巨大的枪响吓坏了村民,原本闹哄哄的场面顿时一静。
“团长,你疯了?!你想上军事法庭不成!以后嫂子和秀秀怎么办?”
李卫国的警卫员勒住他,幸亏自己眼尖,发现不对,及时撞翻了团长,心里后怕不已。
“放开,不然老子毙了你!不能亲手杀了这些伤害秀秀的人渣,我算什么父亲!”说到这儿,李卫国虎目含泪,神情癫狂。
此情此景,周围的战士也红了眼眶,纷纷凶神恶煞地看着牛家兄弟,他们只等团长下令就动手。
“不要杀我,不要杀我,我知道埋在哪儿!”
牛三蛋身下湿了一淌,显然吓尿了,人也几乎吓傻,无视二哥吃人的表情,他指着外面的荆棘说:“二哥和我说过,他们把人埋在荆棘丛里,具体在哪儿我不知道!”
话音落,牛二蛋嘶吼挣扎不止,被看守的小战士一拳砸倒在地后,他龇着冒血的牙嘿嘿直笑,又引来一顿痛殴,并被堵上了嘴。
而牛大蛋也不再说话,一副心如死灰的样子。
“挖!掘地三尺!”李卫国闭着眼,想到妻女,勉强冷静下来。
事情到这儿,村民们从听到的只言片语中,纷纷被核住,杏花村里竟然隐藏了这样可怕的人?
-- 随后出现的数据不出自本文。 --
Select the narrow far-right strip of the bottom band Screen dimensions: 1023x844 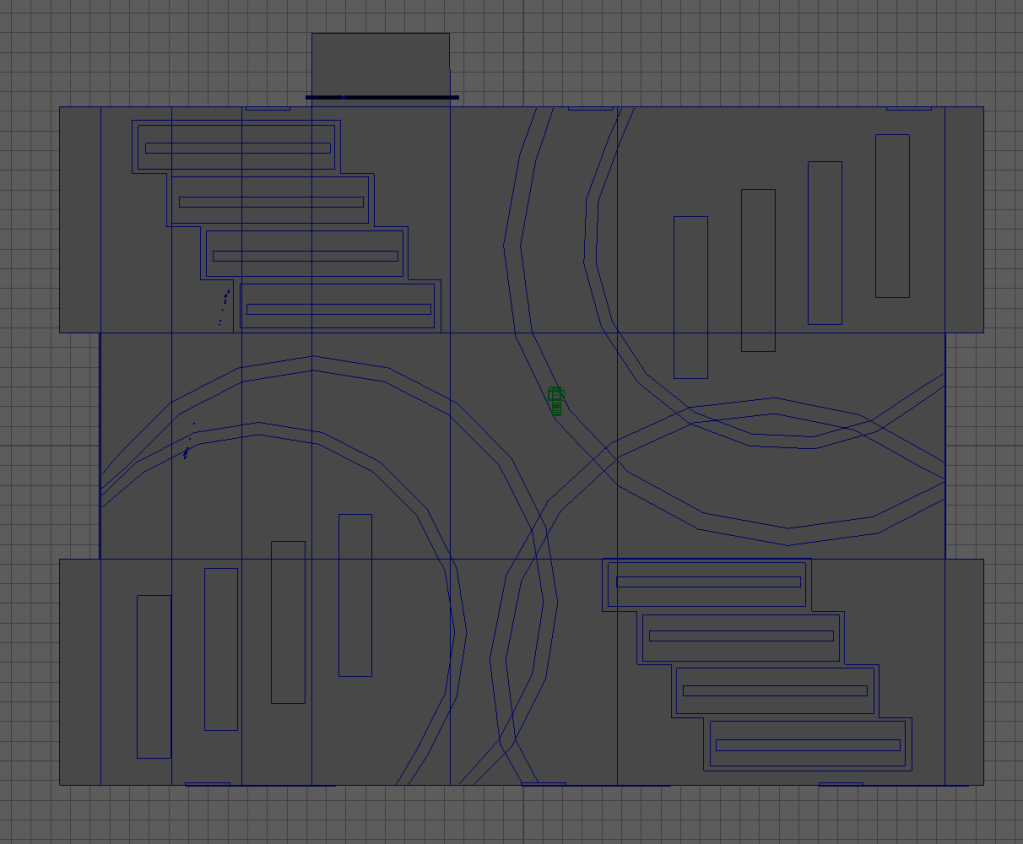pos(964,671)
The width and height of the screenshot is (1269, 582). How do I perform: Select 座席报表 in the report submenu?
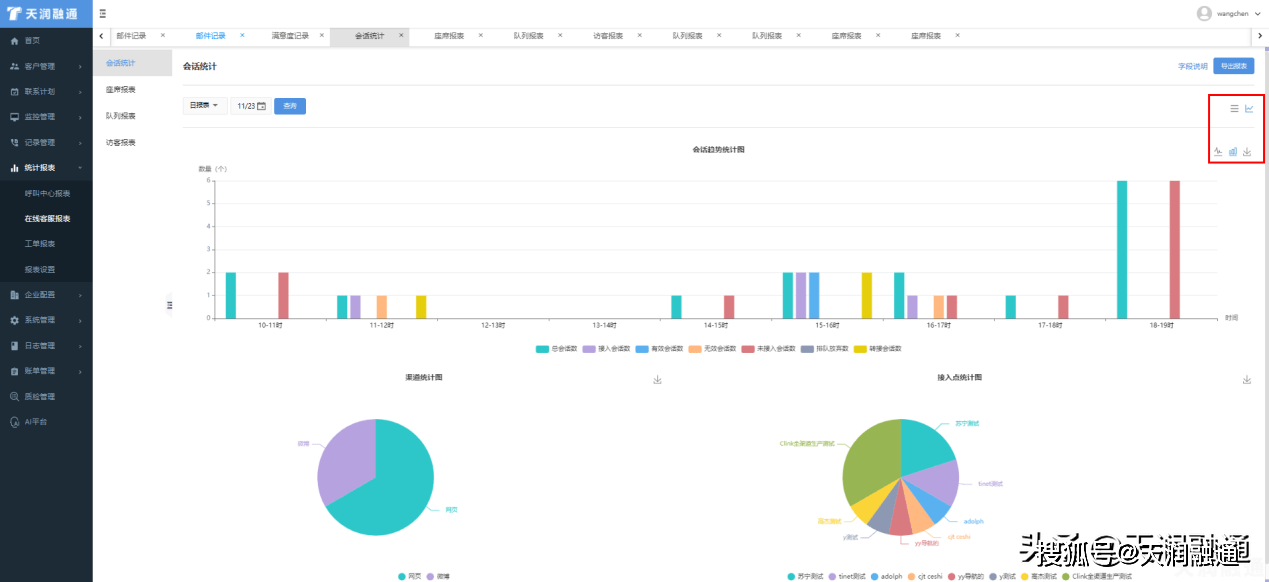coord(121,90)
于是,都不讨论了,默默地看着战士们从车上拿出兵工铲开挖。
一时间,人挤人的场面,除了挖土的声响,静悄悄的,仿佛都在等那个可怕的猜想。
真的,杀人了吗?
事情的严重性远超阮清秋想象,她原以为牛家这群渣滓,涉及的是拐卖囚禁虐待,不曾想真相更恶劣,令人头皮发麻。
尘土飞扬间,牛大蛋麻木平静,牛二蛋癫狂发笑,牛三蛋恐惧颤抖,牛四蛋濒临崩溃……
时间一分一秒过去,昔日遮天蔽日的竹子全数砍倒,荆棘丛清理了出来,被掩埋的冤魂终见天日——一具,两具,三具,四具。
随着尸骨一具具挖出,现场瞬间沸反盈天,村民们用害怕厌恶地目光看着牛家兄弟,破口大骂有之,惋惜同情有之,惧怕恶心有之。
阮清秋捏紧了拳,心情无比沉重,她觉得自己打人打轻,应该把牛家兄弟全废了!
最后,牛家兄弟被李卫国押上车带走了,只留一个班的兵守着那些可怜的冤骨,等待县公安局派人来接手。
临走前,李卫国的警卫员找到阮清秋,“你好同志,我们团长找你,方便过去一下吗?”
“小姑娘,大恩不言谢,你有什么事,叔叔可以帮忙,尽管说。”
“青山公社有一座四合院,院子里的假山下有间地下室,被有心人用来开地下赌场,您看能拔掉这颗毒瘤不?”